**ACTIVITY**. The line containing "Select the audition speaker tool" marks the start, and the last line of the records below marks the end. Print that run exactly and nothing else.
START RAW DATA
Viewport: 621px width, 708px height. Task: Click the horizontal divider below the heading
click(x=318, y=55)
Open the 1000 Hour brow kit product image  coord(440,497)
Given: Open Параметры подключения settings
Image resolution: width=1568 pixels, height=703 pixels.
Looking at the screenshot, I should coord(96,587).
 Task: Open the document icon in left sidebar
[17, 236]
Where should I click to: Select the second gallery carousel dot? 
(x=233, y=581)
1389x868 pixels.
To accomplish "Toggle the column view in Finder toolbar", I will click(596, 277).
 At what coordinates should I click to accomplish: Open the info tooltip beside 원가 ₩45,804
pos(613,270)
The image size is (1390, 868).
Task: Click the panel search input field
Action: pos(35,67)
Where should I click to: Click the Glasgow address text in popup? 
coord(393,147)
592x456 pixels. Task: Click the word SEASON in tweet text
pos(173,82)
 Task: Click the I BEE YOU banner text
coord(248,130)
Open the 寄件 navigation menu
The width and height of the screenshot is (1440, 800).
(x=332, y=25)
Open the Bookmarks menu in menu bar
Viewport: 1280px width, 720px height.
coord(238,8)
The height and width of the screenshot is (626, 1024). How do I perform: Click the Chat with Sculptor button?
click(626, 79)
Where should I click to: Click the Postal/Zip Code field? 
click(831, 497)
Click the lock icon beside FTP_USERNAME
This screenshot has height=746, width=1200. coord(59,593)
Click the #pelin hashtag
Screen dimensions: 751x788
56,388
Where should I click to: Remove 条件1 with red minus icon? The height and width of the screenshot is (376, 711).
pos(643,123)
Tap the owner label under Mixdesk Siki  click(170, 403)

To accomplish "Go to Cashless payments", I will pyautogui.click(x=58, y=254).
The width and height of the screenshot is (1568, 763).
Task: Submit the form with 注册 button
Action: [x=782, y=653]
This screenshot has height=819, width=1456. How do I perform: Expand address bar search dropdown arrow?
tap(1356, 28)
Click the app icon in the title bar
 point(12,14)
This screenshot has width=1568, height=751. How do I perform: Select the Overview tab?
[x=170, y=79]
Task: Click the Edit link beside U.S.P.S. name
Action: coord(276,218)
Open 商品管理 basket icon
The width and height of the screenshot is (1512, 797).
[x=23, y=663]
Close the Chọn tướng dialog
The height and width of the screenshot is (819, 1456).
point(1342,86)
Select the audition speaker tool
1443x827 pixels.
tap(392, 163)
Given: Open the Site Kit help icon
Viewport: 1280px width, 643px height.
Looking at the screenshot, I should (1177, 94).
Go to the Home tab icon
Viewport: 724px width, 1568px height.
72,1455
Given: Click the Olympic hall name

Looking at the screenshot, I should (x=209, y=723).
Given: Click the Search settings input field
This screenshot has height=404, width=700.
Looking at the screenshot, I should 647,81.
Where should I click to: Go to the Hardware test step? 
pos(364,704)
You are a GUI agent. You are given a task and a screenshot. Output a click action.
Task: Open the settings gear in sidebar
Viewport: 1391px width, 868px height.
END RAW DATA
**SOLUTION**.
Select the audition speaker tool
1443x827 pixels.
tap(392, 163)
Given: Open the Site Kit help icon
Viewport: 1280px width, 643px height.
Looking at the screenshot, I should (1177, 94).
Go to the Home tab icon
Viewport: 724px width, 1568px height.
72,1455
Given: Click the Olympic hall name

Looking at the screenshot, I should (x=209, y=723).
Given: Click the Search settings input field
This screenshot has height=404, width=700.
Looking at the screenshot, I should 647,81.
Where should I click to: Go to the Hardware test step? 
pos(364,704)
You are a GUI agent. You are given a task and a screenshot. Output a click action.
Task: Open the settings gear in sidebar
Viewport: 1391px width, 868px height.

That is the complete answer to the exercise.